Corbyn’s speech not good, but showed how the Left can win
Jeremy Corbyn made his annual leader’s speech today. I watched it so you didn’t have to. Here are four quick thoughts and a postscript on how in this topsy turvy world of Trump and Farage a Left Labour platform could maybe win eventually on a stranger-things-have-happened basis.
1) At the risk of sounding excessively critical and negative, can I say I preferred the old Jeremy Corbyn before they gave him a makeover? Although the original model in his crumpled old jacket was ineffectual, he was at least authentic. In the last year Team Corbyn has come close to New Labourising him in sartorial terms. Today he was dressed as Gordon Brown from 1997, with a dark suit, crisp white shirt and red tie (with small white spots.) What a sell-out…
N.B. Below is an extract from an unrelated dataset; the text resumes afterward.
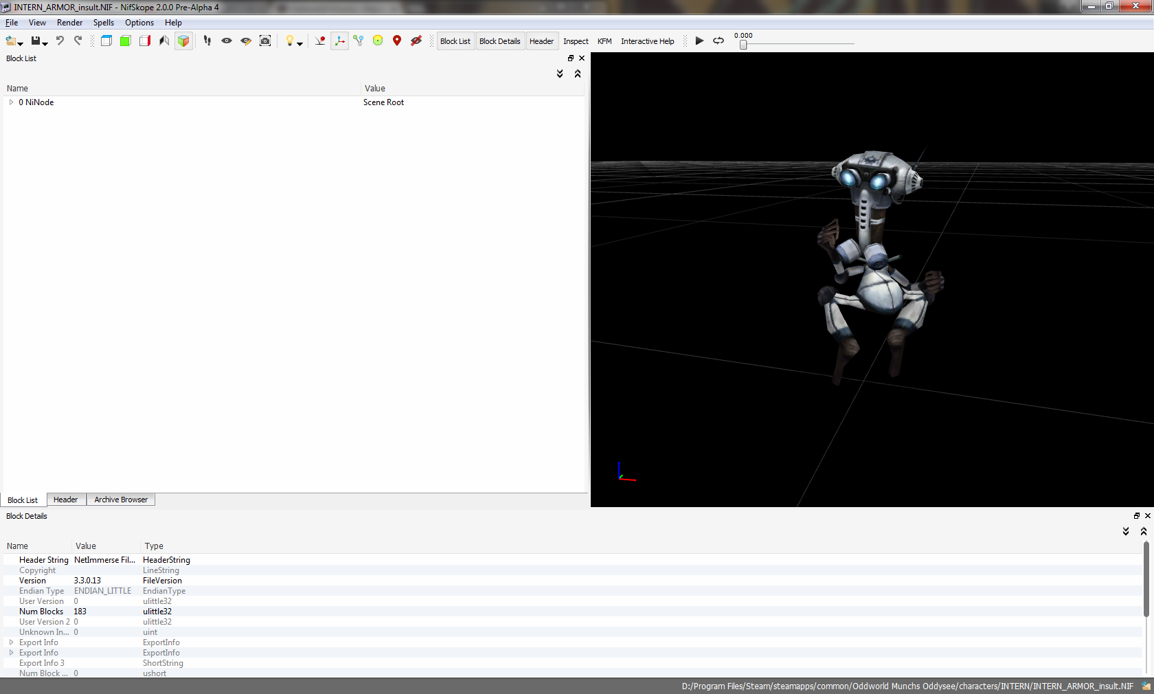Click the save file floppy disk icon
This screenshot has height=694, width=1154.
point(36,41)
2) Corbyn’s delivery has improved, a lot, but that wouldn’t be hard. A year ago he was the put-upon geography teacher delivering a shambolic assembly in front of the whole school, explaining to restless pupils the exciting details of his hobbies (wood carving and tending an allotment). Now he is recast as a not very good Bryan Gould impersonator, reading out a shopping list of implausible soft left demands for more spending on everything. That does not make what he delivered a good speech. He achieved a basic level of competence today. That’s all.
3) There was hardly any serious reference to Brexit or the Union with Scotland and the integrity of the UK. The first omission was downright bizarre. This has been a momentous year, yet on his biggest set-piece chance to grab attention on the agenda he had nothing useful or interesting to say. On Scotland it looks as though he barely cares and has already written the place off, not unlike quite a lot of voters in England, so that won’t impact much South of the border. But to not address Brexit properly was weird bordering on the dim.
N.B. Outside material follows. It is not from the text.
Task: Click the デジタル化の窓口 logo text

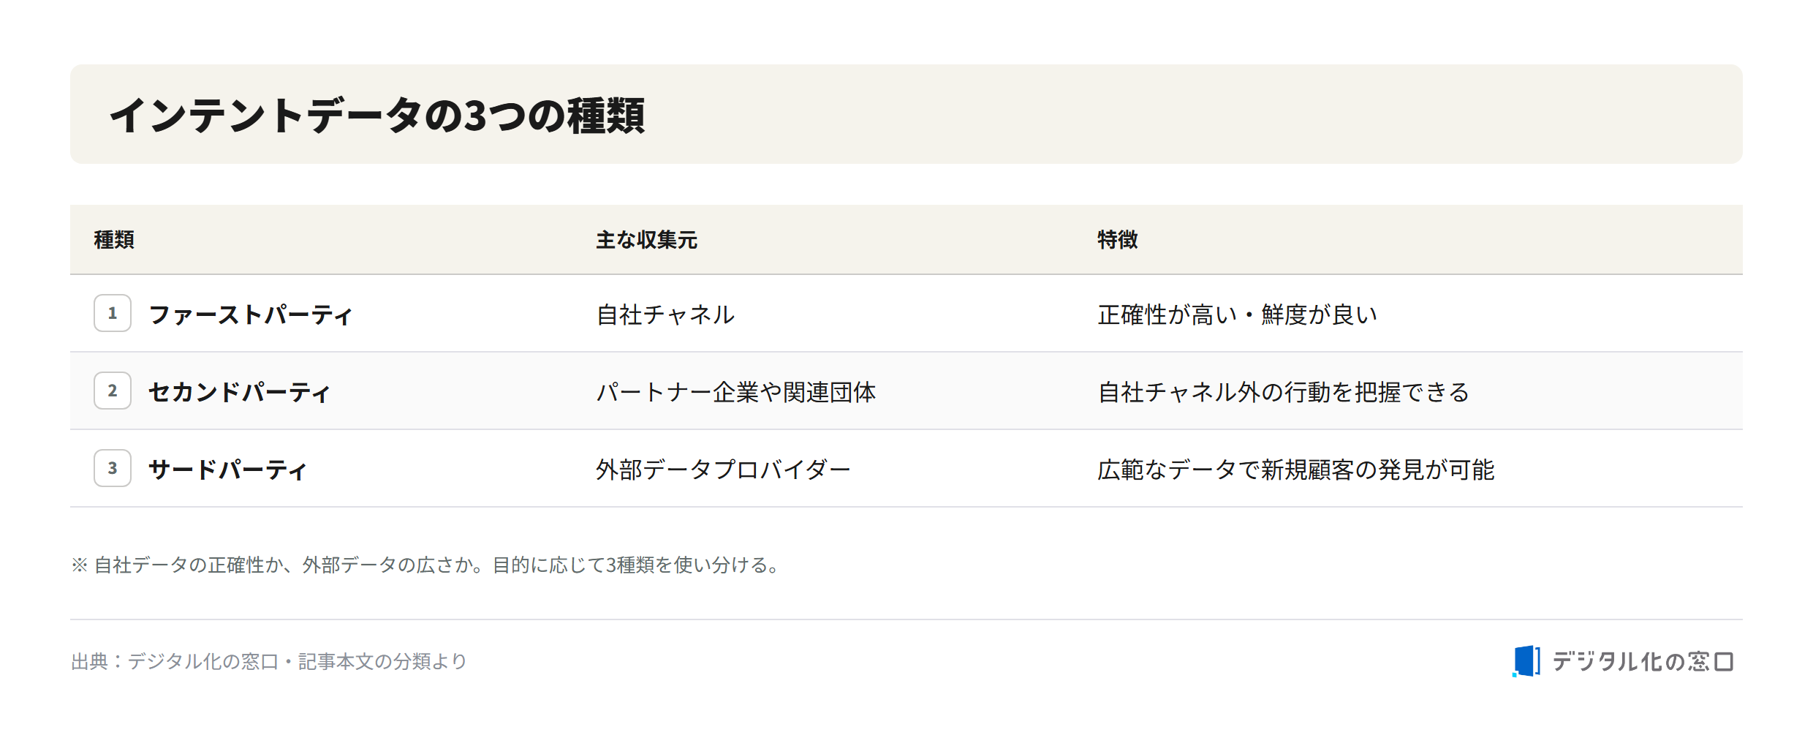Action: click(1643, 662)
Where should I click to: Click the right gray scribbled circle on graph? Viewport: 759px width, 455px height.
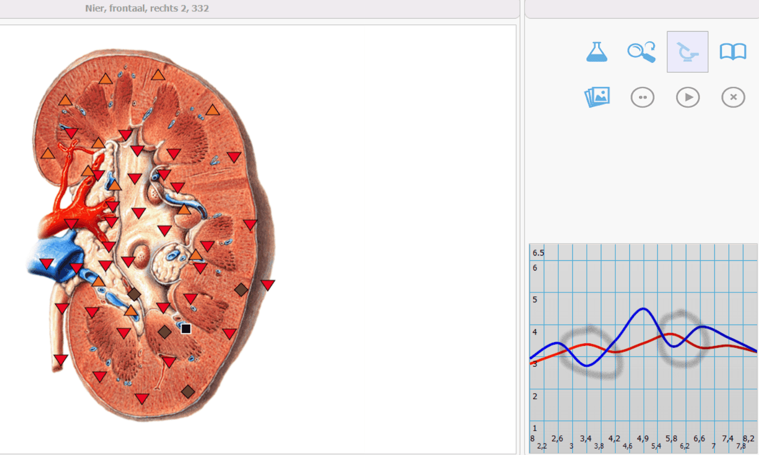pyautogui.click(x=683, y=338)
4) He is positioning Labour as the open-borders party. Good luck with that. The open-borders orthodoxy is crumbling and politics is changing. Why not adapt? But there is obvious method in the madness there, in that his approach is an attempt to shore up what is now (incredibly) the core Labour vote, what Paul Mason terms the “globalist salariat” of public sector managers and workers in the south east and the major conurbations in the rest of England who are pro-immigration. That he needs to shore up that vote is revealing. It amounts to an admission that the working class Labour voters that went for Brexit are gone for good, or at least gone for now, and he must hold on to a different group.
Conference postscript:
Gerald Warner wrote us a smart piece at Reaction today on not writing off Labour when politics is so fluid. Tory commentator Bruce Anderson imagined and scripted an imaginary Socialist appeal the other day that explained why it might connect when the Labour moderates have very little to say. The unthinkable does happen. A few years ago Brexit was thought to be a distant joke for all but obsessives. Europhiles are not laughing now. Could it be the same for pro-market forces at some point? Possibly.
A wise Thatcher era cabinet minister described to me recently the circumstances in which the Left might win eventually, in which poor “zero hours” Britain combines with a losing lower middle class stuck in desperate times. It happens like this: the economy takes a turn for the worse, via a global cataclysm, a standard recession (which the UK is due at some point), a botched Brexit, or some combination of all three. The message that the globalised financial system and the market are broken gains a new potency as automation, plunging investment and recession slice through the jobs of those in the marginals and beyond. The bubbling concern about inequality since the financial crisis and the antics of the super-rich comes to the boil. By this point Corbyn is no longer the leader but he has changed the Labour party to ensure that his successor – let us call him or her X – is of the Left. X may not yet be in parliament yet. Imagine that person is charismatic and rather dashing, bounding around the country cutting Boris Johnson or Theresa May to shreds with a rapier wit. When the crisis hits that person can say: “Look, we have to try something different. Politics is broken. The market is broken. Surely we can do better by pulling together and kicking out the fatcats in parliament and the boardrooms?” Corbyn sketched out the beginnings of that message in Liverpool.
Not sure I buy the idea that this would win in marginal seats, even in an economic emergency, but under a different leader it might fly, duly unleashing predictable economic catastrophe on a 1970s model. Worth considering that this could happen, even if just to guard against pro-market complacency and groupthink. Look at all those people who said Brexit would never happen. And then it did.